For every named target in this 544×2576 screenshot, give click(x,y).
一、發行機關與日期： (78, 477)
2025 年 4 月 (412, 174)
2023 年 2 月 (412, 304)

==========

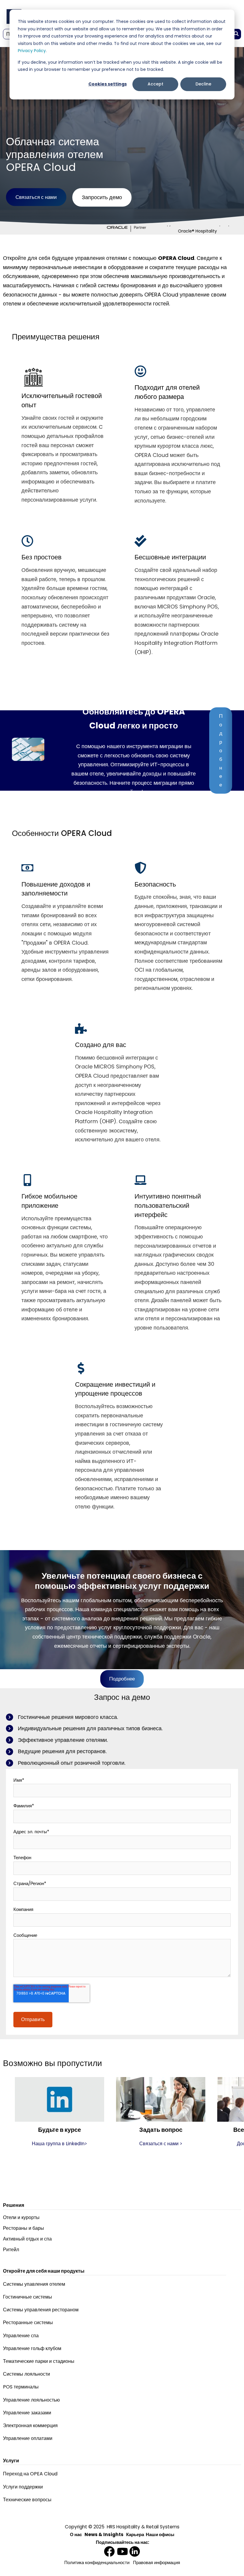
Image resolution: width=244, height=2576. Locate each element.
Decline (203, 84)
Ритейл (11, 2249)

==========

Assignment: Could you repeat exactly the lines above from the line with "For every named" up to and including the line with "2023 年 2 月 (412, 304)", and only those?

Expected answer:
For every named target in this 544×2576 screenshot, give click(x,y).
一、發行機關與日期： (78, 477)
2025 年 4 月 (412, 174)
2023 年 2 月 (412, 304)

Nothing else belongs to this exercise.